Employers – with the support of the centres – demanded that the Government compensate for the increase in the minimum wage in public contracts, since in some of them this salary is quite common and a 4 percent increase would result in significant wage increases. The draft law necessary for the performance of the contract remains the same.

Labor has publicly expressed its intention to work on specific reviews of public contracts particularly affected, although this is the responsibility of the Department of the Exchequer.
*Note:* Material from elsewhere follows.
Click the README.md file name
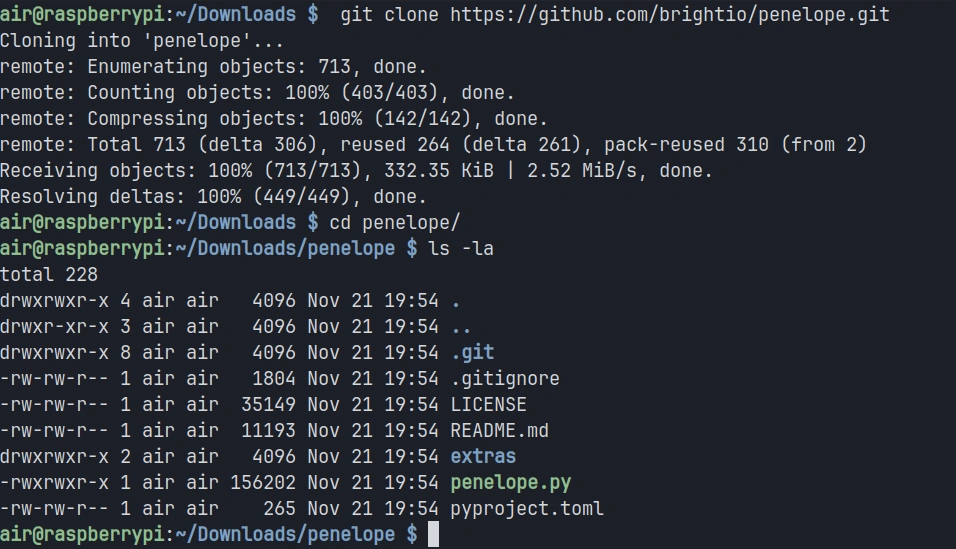 (499, 430)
And there is a headline like this: Maria Jesus Montero, closed the door on this possibility a few days ago. “The increase in the SMI cannot come at the expense of the aggregation of all Spaniards,” he said in a statement following the last Fiscal and Fiscal Policy Council (CPFF).

Although Labor clarified that Montero was talking about a generalized de-indexing of public contracts and was proposing specific and never generalized reviews. But they have now failed to unblock negotiations and no new meetings are planned with employers and unions to reach the final figure.
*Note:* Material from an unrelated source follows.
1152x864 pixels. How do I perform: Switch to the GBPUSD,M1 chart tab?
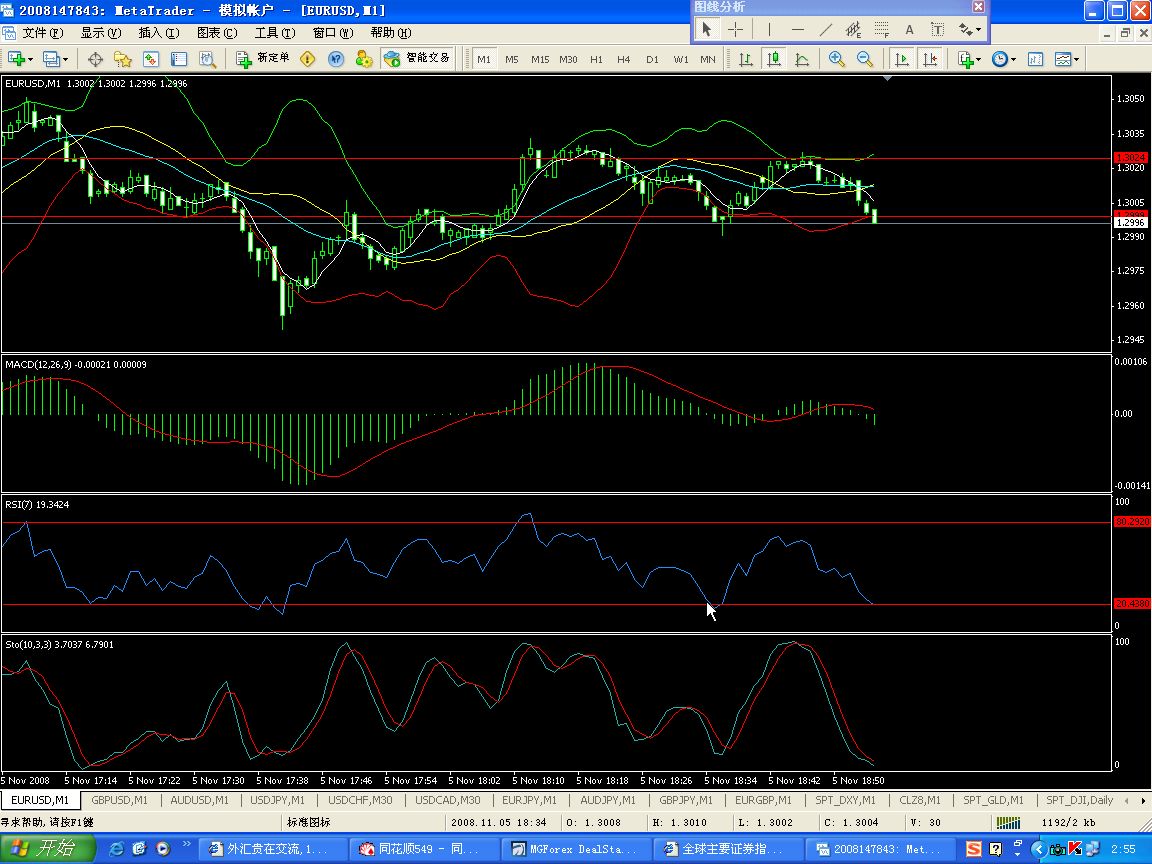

It remains to be seen whether ‘Paguilla’ will be necessary

For this reason, the final decision on the minimum wage was postponed until January at the earliest. The Ministry of Labor’s intention is to approve a royal decree. retroactive effectsThe same methodology that was applied in previous years when it was not possible to reach an agreement and turn it into a deal. State official bulletin (BOE) previously December 31.
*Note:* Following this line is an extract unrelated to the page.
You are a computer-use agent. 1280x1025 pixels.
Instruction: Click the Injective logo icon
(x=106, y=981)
Depending on the delay in the final decision, companies that pay their employees the minimum wage (about three million across Spain and 250,000 in Catalonia in particular) will have room to include the revaluation in the same January payroll or will have to do so now. in February and you will pay a ‘paguilla’ as compensation for the compulsory delay in that month.

Domestic workers, agricultural workers, delivery drivers or chambermaids are some of the professions where minimum wage is very common or directly the norm.

Complex negotiations

In the last five years, the Government did not approve the revaluation of the minimum wage before December 31 of the previous year. The last time this tradition was observed was in 2018, when the PSOE’s then monochromatic Executive Board approved the SMI increase at an extraordinarily held Council of Ministers in Barcelona.

Since then, and for different reasons, revaluations have occurred in January, as last year, or even in February. This increases the salary base almost 50% It has become difficult to reach agreement with employers’ unions for this purpose over the past five years, fueling discord within the coalition and making final implementation at the BOE even more difficult. Disagreements between the First Vice President and the President for Economic Affairs, Nadia Calvinoand second vice-president and leader of the Labor Party, Yolanda Diazhas become permanent in recent years.